The records:
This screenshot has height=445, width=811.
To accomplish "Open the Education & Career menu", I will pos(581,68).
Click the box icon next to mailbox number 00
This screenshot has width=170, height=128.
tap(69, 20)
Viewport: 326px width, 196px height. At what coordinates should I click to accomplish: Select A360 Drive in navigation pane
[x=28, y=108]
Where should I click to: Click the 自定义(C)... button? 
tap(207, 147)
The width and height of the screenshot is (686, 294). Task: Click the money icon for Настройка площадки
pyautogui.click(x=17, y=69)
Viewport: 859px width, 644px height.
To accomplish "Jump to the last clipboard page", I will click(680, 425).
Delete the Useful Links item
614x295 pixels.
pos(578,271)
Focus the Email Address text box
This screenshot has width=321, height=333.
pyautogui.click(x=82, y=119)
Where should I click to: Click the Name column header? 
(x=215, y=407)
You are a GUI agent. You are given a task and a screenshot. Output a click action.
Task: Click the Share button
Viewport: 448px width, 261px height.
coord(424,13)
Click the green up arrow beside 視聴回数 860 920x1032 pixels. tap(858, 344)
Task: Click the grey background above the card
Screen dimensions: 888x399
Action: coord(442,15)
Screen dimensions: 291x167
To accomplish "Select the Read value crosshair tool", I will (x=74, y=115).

---

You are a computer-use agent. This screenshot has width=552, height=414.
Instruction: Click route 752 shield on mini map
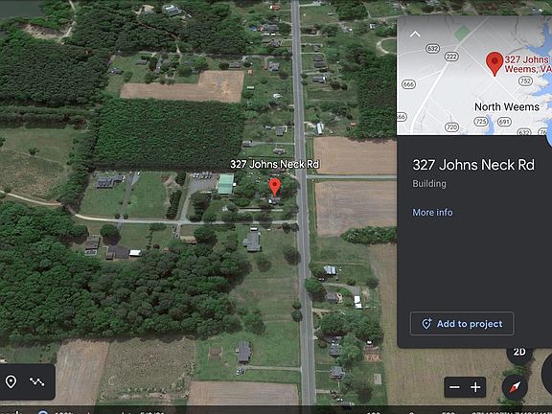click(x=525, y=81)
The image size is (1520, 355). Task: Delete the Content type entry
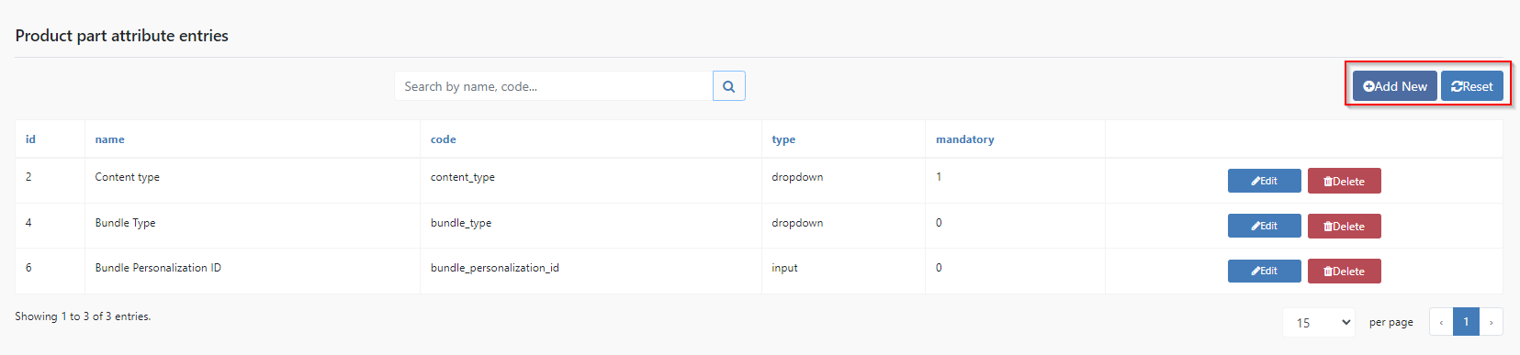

* * *

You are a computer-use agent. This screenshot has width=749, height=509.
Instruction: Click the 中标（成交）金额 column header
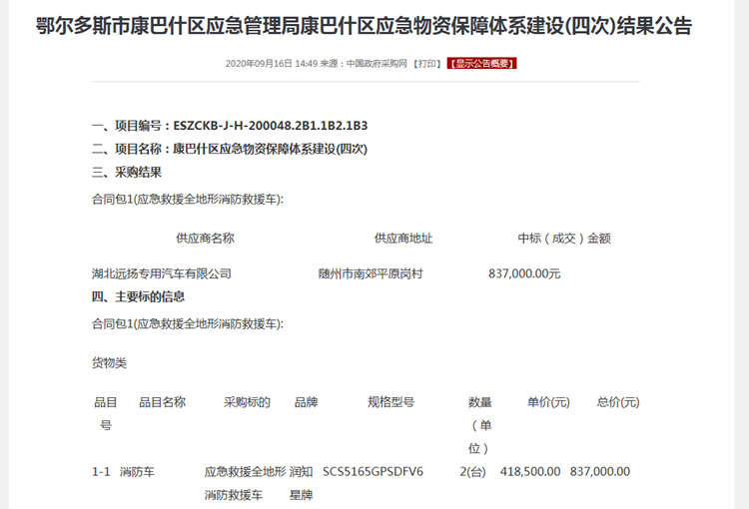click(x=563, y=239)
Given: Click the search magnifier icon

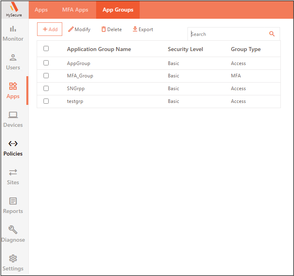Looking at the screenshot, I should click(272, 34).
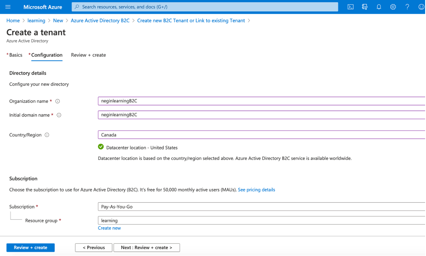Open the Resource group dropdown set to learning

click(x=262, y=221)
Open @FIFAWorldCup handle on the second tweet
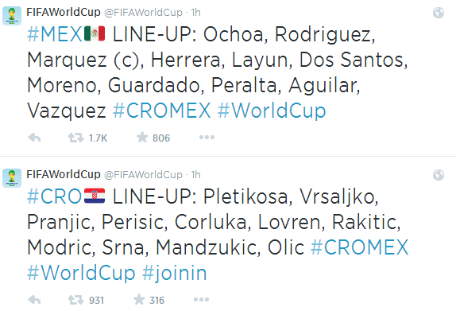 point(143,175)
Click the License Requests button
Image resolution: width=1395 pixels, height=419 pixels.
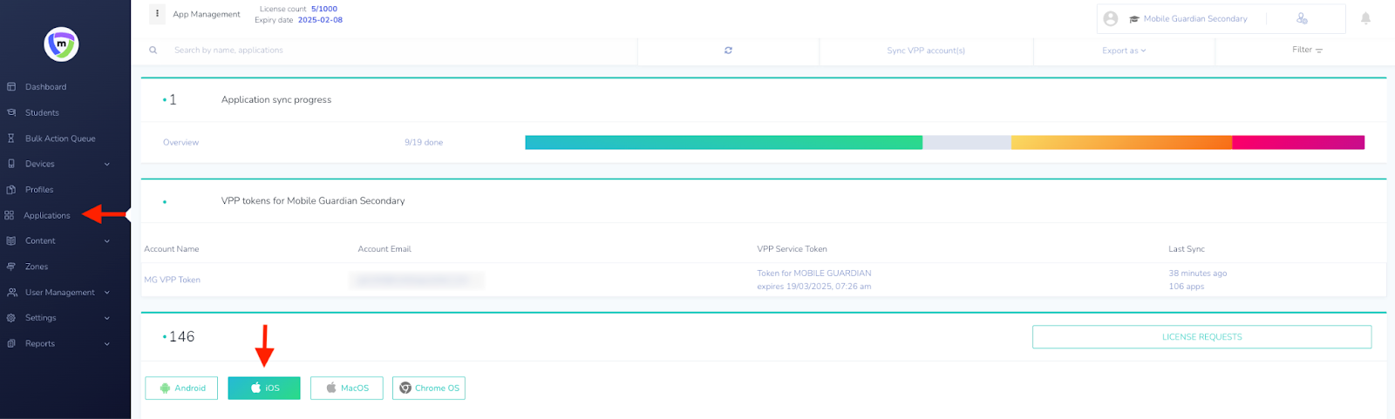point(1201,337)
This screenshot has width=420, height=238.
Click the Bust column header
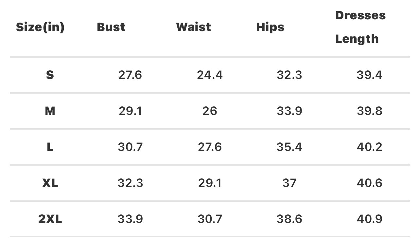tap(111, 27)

Problem description: One number only, please: the count of lines in the material holding the word "computer".

Reply: 2